Recurrent neural architectures such as LSTM and GRU remain widely used in sequence modeling, but they continue to face two core limitations: redundant gate-specific parameters and reduced ability to retain information across long temporal distances. This paper introduces the Quantum-Leap LSTM (QL-LSTM), a recurrent architecture designed to address both challenges through two independent components. The Parameter-Shared Unified Gating mechanism replaces all gate-specific transformations with a single shared weight matrix, reducing parameters by approximately 48 percent while preserving full gating behavior. The Hierarchical Gated Recurrence with Additive Skip Connections component adds a multiplication-free pathway that improves long-range information flow and reduces forget-gate degradation.
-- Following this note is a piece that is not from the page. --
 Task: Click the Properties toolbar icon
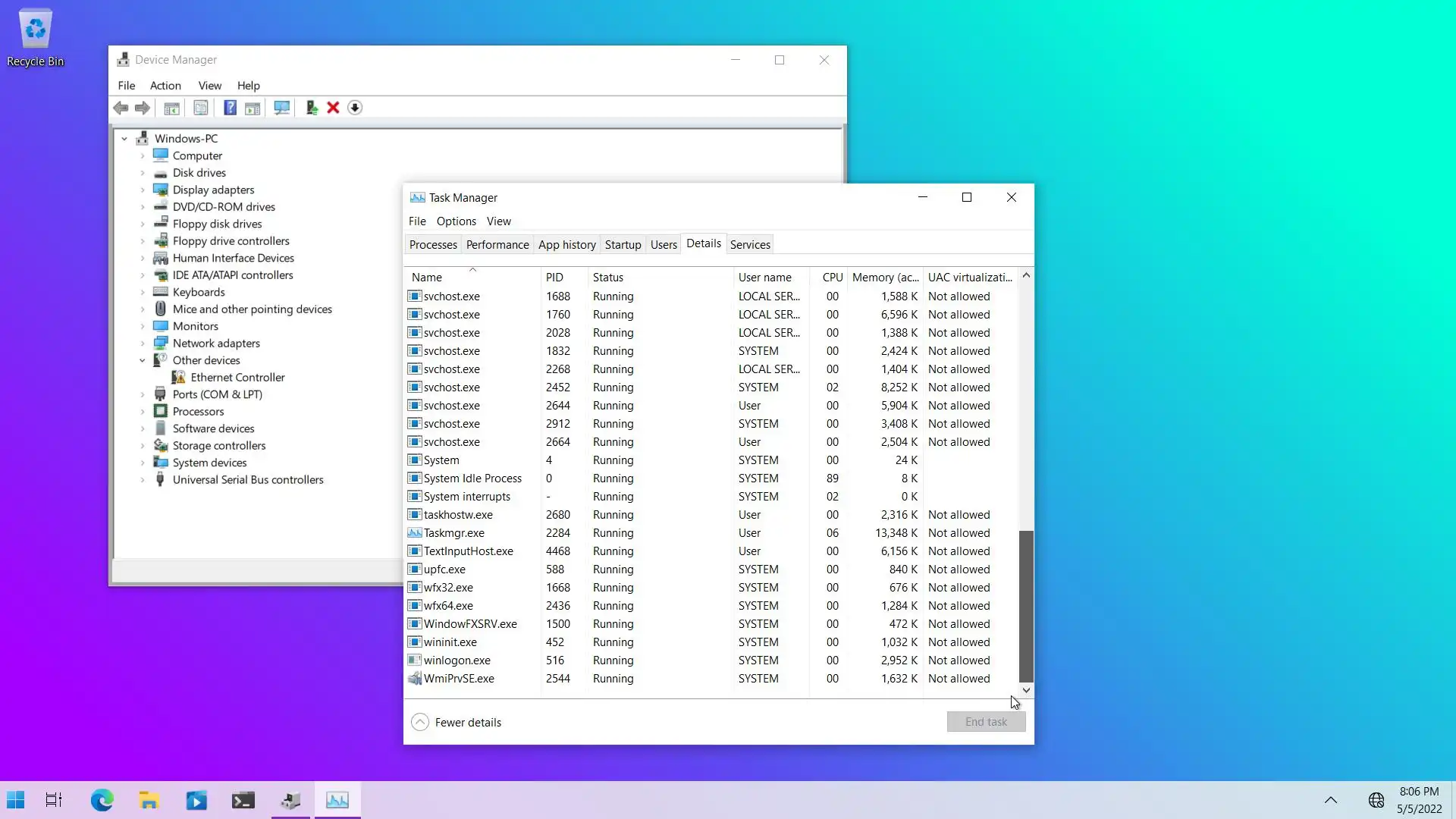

We evaluate QL-LSTM on sentiment classification using the IMDB dataset with extended document lengths, comparing it to LSTM, GRU, and BiLSTM reference models. QL-LSTM achieves competitive accuracy while using substantially fewer parameters. Although the PSUG and HGR-ASC components are more efficient per time step, the current prototype remains limited by the inherent sequential nature of recurrent models and therefore does not yet yield wall-clock speed improvements without further kernel-level optimization.

翻译：循环神经架构（如LSTM和GRU）在序列建模中仍被广泛使用，但它们持续面临两个核心限制：冗余的门控专用参数以及跨长时距保留信息的能力下降。本文介绍了量子飞跃LSTM（QL-LSTM），这是一种通过两个独立组件应对上述挑战的循环架构。参数共享统一门控机制以单个共享权重矩阵取代所有门控专用变换，在保持完整门控行为的同时将参数减少约48%。分层门控循环与加法跳跃连接组件添加了一条无乘法通路，改善了长程信息流并减少了遗忘门退化。我们在IMDB数据集上使用扩展文档长度评估QL-LSTM的情感分类性能，并与LSTM、GRU和BiLSTM参考模型进行比较。QL-LSTM在使用显著更少参数的情况下实现了具有竞争力的准确率。尽管PSUG和HGR-ASC组件在每时间步上更高效，但当前原型仍受限于循环模型固有的顺序特性，因此若未进行进一步内核级优化，尚无法实现实际运行速度的提升。